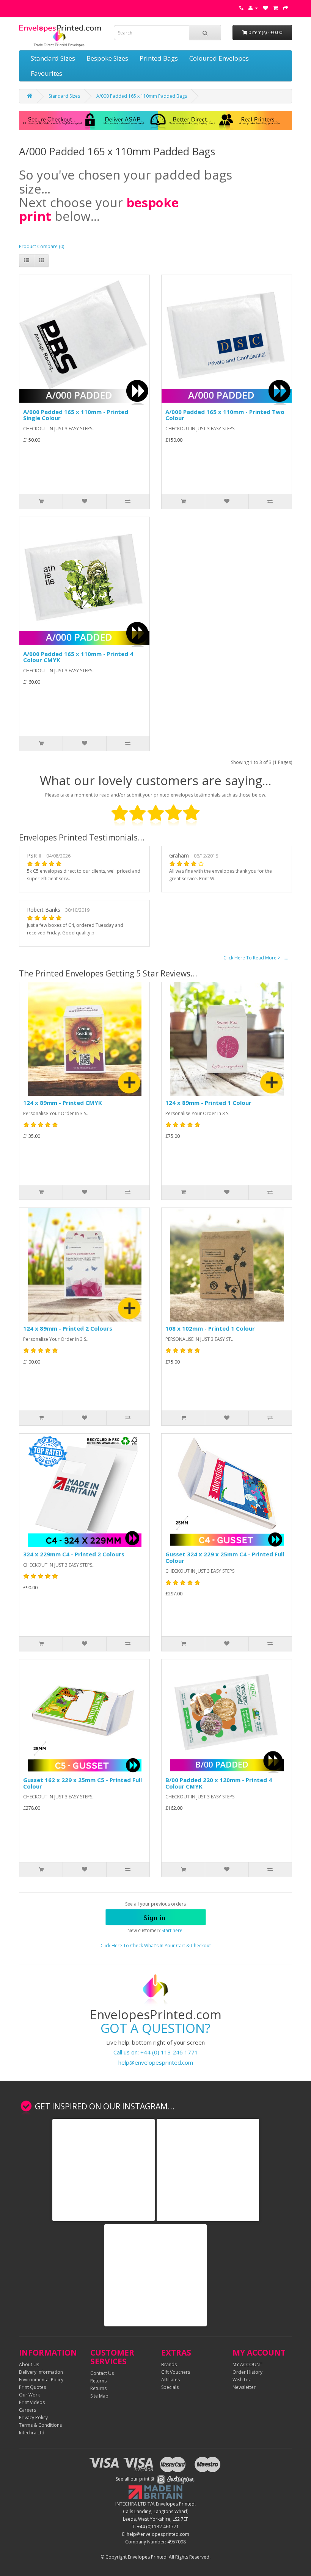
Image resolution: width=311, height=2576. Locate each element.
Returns (98, 2381)
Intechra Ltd (31, 2432)
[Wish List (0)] (265, 7)
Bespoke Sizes (107, 58)
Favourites (46, 73)
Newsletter (244, 2387)
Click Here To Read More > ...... (255, 957)
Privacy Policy (33, 2417)
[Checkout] (285, 7)
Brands (169, 2364)
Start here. (173, 1930)
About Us (29, 2364)
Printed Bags (159, 58)
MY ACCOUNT (247, 2364)
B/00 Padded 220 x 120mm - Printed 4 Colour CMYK (218, 1783)
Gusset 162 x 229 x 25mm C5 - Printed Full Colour (82, 1783)
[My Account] (253, 7)
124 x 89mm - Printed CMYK (62, 1102)
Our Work (29, 2395)
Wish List (241, 2379)
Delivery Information (41, 2372)
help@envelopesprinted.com (155, 2062)
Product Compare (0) (41, 246)
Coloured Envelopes (219, 58)
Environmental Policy (41, 2379)
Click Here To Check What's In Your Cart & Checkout (156, 1945)
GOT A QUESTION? (155, 2028)
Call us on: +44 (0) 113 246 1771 (155, 2052)
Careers (27, 2410)
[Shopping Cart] (275, 7)
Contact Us (102, 2373)
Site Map (99, 2396)
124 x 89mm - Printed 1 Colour (208, 1102)
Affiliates (170, 2379)
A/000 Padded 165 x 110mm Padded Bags (141, 96)
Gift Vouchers (175, 2372)
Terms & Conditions (40, 2425)
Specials (170, 2387)
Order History (247, 2372)
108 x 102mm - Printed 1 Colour (210, 1328)
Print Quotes (32, 2387)
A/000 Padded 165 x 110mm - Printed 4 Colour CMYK (78, 657)
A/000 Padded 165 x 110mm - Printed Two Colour (224, 415)
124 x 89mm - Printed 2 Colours (67, 1328)
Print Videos (32, 2402)
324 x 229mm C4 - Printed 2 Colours (73, 1554)
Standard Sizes (53, 58)
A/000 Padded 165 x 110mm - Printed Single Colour (75, 415)
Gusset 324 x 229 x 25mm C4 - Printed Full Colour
______
THE TASK:
The answer should consist only of the lines from the line containing "Gift Vouchers (175, 2372)" through the final line of the listing above, reproduced exactly.

WRITTEN SOLUTION:
Gift Vouchers (175, 2372)
Terms & Conditions (40, 2425)
Specials (170, 2387)
Order History (247, 2372)
108 x 102mm - Printed 1 Colour (210, 1328)
Print Quotes (32, 2387)
A/000 Padded 165 x 110mm - Printed 4 Colour CMYK (78, 657)
A/000 Padded 165 x 110mm - Printed Two Colour (224, 415)
124 x 89mm - Printed 2 Colours (67, 1328)
Print Videos (32, 2402)
324 x 229mm C4 - Printed 2 Colours (73, 1554)
Standard Sizes (53, 58)
A/000 Padded 165 x 110mm - Printed Single Colour (75, 415)
Gusset 324 x 229 x 25mm C4 - Printed Full Colour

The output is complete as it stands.